CHALLENGE: Copy the lines from the one containing "Where should I" through the one containing "The height and", swapping "share/export icon" for "export button" and leaving the pictures out.

RECORD EXCERPTS:
◆ ◆ ◆ ◆

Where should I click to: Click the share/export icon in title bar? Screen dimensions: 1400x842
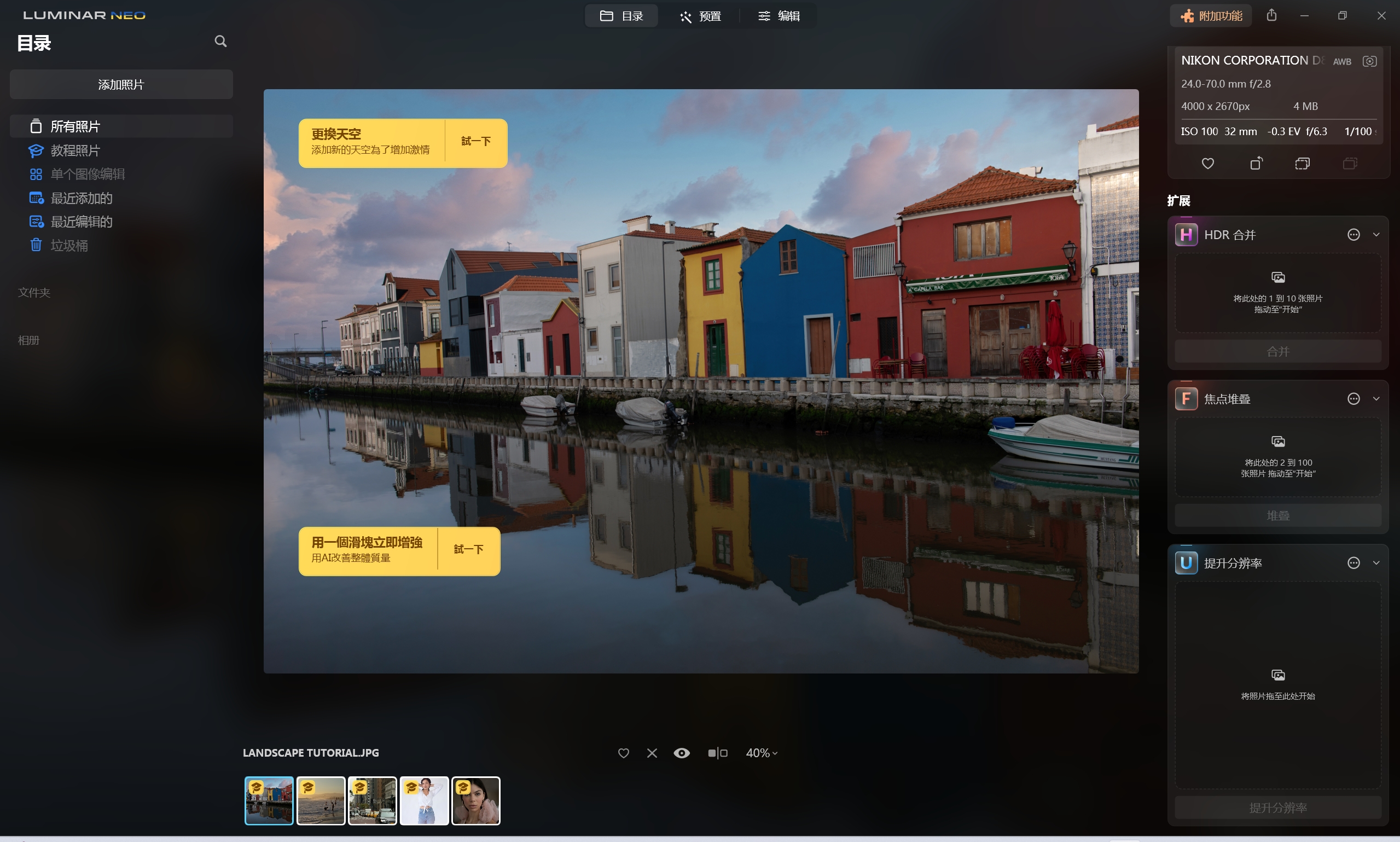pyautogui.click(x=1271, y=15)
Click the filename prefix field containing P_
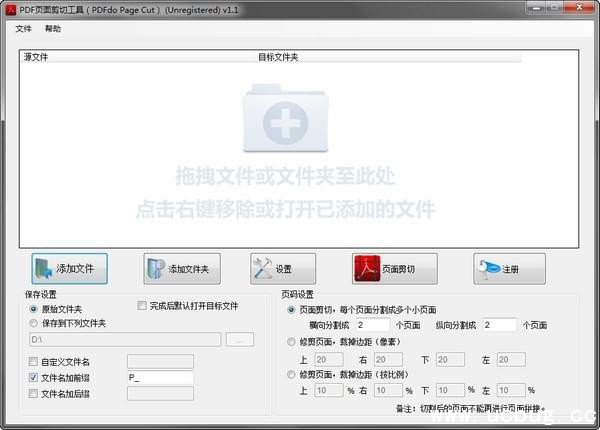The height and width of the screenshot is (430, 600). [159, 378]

◆ ◆ ◆ ◆

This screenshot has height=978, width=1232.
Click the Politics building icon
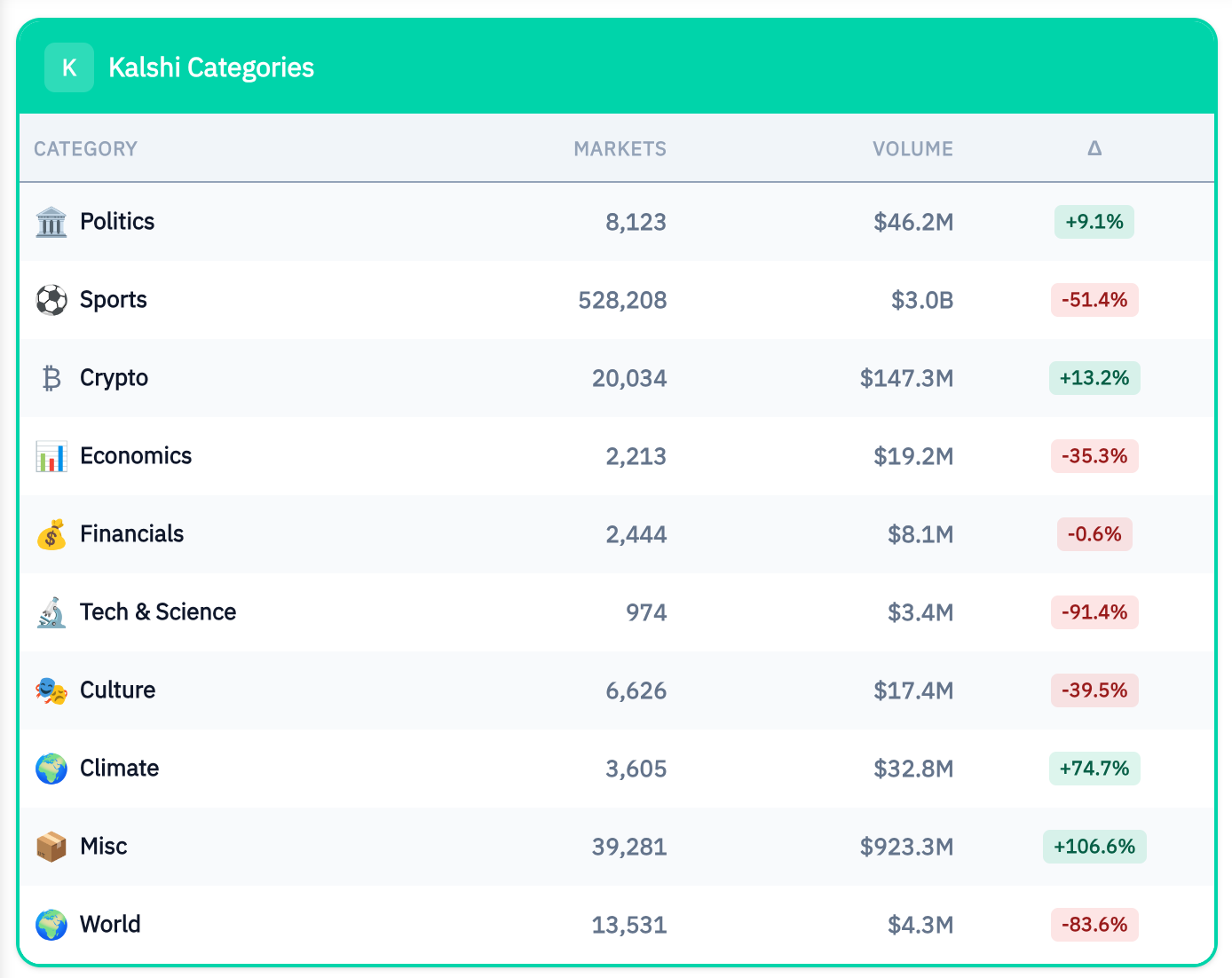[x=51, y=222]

◆ ◆ ◆ ◆

ANSWER TO THIS EXERCISE:
Where should I click to: Click the export button in title bar? Screen dimensions: 1400x842
pyautogui.click(x=1271, y=15)
Click the filename prefix field containing P_
The height and width of the screenshot is (430, 600). [159, 378]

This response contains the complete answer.